À notre connaissance, ce sont les premières radiations prononcées par le Conseil national de l'Ordre depuis 2018 et l'arrivée dans l'hexagone de deux grands réseaux de cliniques vétérinaires d'Europe du Nord, IVC Evidensia (racheté en 2019 par Nestlé Purina) et AniCura (racheté en 2018 par le groupe Mars). Ce CHV et cette clinique sont d'ailleurs aussi parmi les premiers à avoir choisi de rejoindre dès 2018 l'un de ces réseaux. Les procédures de radiation ne sont (heureusement !) pas rapides et laissent du temps — plusieurs mois à chaque étape — pour se remettre en conformité.

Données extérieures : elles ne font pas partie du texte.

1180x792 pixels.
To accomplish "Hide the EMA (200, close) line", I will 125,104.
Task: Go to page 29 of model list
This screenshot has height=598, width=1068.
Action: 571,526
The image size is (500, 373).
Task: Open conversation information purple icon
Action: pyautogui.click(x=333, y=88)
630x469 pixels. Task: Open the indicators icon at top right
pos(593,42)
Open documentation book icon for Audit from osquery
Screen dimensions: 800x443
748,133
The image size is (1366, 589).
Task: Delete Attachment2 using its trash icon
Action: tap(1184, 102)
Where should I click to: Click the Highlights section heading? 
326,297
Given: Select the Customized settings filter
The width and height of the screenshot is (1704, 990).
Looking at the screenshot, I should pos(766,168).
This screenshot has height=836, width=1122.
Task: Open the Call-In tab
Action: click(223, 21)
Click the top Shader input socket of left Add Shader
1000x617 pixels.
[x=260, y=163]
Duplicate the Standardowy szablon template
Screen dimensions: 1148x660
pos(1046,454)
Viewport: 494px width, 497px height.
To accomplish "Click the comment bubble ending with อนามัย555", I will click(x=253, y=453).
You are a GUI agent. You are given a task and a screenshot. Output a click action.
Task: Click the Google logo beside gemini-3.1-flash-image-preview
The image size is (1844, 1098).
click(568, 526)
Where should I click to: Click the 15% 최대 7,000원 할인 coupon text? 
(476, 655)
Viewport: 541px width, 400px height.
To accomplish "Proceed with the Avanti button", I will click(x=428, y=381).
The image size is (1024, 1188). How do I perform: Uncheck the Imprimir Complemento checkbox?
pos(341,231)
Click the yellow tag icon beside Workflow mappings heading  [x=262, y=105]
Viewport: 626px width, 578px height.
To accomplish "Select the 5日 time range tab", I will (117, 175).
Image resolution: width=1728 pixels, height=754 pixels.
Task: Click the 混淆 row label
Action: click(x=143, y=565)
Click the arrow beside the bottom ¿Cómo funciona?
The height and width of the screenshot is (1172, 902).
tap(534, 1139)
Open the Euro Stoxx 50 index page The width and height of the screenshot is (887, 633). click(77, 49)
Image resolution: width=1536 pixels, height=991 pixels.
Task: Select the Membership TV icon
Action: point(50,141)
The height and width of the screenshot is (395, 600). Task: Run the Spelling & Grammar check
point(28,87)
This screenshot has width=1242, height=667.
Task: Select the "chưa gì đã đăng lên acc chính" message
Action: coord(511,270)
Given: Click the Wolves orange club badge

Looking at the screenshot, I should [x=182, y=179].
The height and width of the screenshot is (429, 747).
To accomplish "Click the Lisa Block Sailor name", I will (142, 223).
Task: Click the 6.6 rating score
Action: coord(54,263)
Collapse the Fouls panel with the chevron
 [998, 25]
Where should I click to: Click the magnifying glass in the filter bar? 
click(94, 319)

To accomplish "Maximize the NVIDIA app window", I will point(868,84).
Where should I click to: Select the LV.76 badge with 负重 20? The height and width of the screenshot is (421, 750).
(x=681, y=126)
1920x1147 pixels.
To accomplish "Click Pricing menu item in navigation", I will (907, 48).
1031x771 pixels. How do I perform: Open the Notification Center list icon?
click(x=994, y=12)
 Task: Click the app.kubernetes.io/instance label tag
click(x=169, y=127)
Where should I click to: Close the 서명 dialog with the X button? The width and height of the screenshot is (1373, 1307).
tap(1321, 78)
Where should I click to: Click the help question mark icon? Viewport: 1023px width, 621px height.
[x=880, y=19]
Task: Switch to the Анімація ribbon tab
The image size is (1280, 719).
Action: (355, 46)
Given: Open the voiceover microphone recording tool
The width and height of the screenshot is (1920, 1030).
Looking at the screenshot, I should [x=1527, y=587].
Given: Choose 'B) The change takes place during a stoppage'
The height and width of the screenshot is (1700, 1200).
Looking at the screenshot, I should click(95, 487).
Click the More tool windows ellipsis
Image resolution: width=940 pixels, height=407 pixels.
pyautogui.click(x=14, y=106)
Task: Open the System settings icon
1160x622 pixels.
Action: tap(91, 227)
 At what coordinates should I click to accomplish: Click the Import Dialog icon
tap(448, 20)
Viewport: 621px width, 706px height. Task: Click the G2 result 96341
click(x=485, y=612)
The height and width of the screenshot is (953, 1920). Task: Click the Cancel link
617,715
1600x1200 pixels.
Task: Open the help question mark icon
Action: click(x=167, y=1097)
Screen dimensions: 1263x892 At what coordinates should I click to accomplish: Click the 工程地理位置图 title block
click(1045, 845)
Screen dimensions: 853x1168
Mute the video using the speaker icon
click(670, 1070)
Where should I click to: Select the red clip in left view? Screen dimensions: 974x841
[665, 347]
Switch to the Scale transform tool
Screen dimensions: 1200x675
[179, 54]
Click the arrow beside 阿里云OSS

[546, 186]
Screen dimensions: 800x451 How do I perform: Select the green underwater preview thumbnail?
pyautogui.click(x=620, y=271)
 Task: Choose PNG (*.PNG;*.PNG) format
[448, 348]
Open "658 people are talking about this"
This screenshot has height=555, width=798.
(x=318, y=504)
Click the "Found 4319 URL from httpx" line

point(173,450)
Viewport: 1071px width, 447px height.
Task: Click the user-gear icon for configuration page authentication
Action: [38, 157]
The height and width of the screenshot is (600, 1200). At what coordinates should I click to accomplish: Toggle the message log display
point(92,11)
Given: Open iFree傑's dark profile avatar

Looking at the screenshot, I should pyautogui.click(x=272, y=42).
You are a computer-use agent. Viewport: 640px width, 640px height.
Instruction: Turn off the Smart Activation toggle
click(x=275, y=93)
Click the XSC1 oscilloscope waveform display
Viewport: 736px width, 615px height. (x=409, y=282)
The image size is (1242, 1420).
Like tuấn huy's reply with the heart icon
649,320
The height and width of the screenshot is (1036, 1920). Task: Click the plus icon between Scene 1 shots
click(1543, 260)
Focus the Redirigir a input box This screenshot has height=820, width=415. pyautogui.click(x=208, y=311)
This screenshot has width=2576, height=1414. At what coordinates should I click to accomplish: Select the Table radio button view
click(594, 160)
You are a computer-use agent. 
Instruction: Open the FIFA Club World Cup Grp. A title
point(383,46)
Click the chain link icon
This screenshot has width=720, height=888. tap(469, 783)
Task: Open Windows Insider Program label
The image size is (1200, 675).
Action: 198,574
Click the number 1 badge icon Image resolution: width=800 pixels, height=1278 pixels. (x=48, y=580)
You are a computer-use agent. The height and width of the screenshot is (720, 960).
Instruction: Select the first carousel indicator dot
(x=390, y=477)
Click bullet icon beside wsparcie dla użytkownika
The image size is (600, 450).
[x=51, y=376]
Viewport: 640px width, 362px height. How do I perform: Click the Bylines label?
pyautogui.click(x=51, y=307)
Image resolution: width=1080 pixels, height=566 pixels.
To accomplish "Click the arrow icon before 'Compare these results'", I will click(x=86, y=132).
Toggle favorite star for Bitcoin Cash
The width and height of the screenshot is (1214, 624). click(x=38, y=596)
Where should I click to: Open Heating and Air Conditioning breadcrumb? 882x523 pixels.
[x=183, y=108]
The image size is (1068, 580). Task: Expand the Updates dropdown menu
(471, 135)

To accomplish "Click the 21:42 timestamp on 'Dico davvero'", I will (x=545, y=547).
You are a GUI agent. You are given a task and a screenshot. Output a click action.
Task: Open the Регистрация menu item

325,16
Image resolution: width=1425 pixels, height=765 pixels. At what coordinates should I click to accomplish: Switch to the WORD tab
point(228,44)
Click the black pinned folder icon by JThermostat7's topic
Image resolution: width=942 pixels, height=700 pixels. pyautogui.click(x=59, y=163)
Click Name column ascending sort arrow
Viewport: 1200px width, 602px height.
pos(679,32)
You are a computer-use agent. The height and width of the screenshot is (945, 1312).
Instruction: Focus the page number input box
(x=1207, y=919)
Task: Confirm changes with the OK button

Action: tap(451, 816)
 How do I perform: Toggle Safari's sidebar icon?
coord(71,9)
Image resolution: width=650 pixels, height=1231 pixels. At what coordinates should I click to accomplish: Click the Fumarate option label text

Car les décisions de radiation ne sont évidemment jamais prises dans la joie et la bonne humeur.

Un recours possible, voire probable, auprès du Conseil d'État

Les deux sociétés avaient déjà été radiées en décembre 2019 par les Conseils régionaux de l'Ordre des Hauts de France pour le CHV et de la Nouvelle-Aquitaine pour la clinique après l'épuisement des délais de mises en conformité. Un recours suspensif avait donc été déposé devant le Conseil national de l'Ordre ce qui a permis d'éviter la fermeture de ces structures. Ce délai de quelques mois supplémentaires a d'ailleurs été mis à profit pour amender les statuts et les documents annexes. C'est donc sur une version corrigée en juin 2020 que la dernière session du Conseil national de l'Ordre de juin et de juillet a néanmoins confirmé les deux radiations.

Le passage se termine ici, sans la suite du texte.